* [TASK TO COMPLETE] Within the entries below, the lines from the one with "Informationen für Ihren Besuch (119, 1148)" through the one with "Dauerausstellung (90, 386)" are to be set down exactly, both ends kept.

* [RECORDS TO USE]

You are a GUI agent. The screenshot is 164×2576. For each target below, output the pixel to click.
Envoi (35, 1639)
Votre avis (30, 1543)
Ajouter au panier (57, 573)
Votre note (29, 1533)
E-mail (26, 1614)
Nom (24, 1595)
---
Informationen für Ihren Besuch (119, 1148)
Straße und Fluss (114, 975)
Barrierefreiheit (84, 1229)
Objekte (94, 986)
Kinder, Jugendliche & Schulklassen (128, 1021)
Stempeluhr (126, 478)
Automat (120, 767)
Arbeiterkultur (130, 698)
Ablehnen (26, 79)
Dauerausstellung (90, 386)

* [EXERCISE ANSWER]
Informationen für Ihren Besuch (119, 1148)
Straße und Fluss (114, 975)
Barrierefreiheit (84, 1229)
Objekte (94, 986)
Kinder, Jugendliche & Schulklassen (128, 1021)
Stempeluhr (126, 478)
Automat (120, 767)
Arbeiterkultur (130, 698)
Ablehnen (26, 79)
Dauerausstellung (90, 386)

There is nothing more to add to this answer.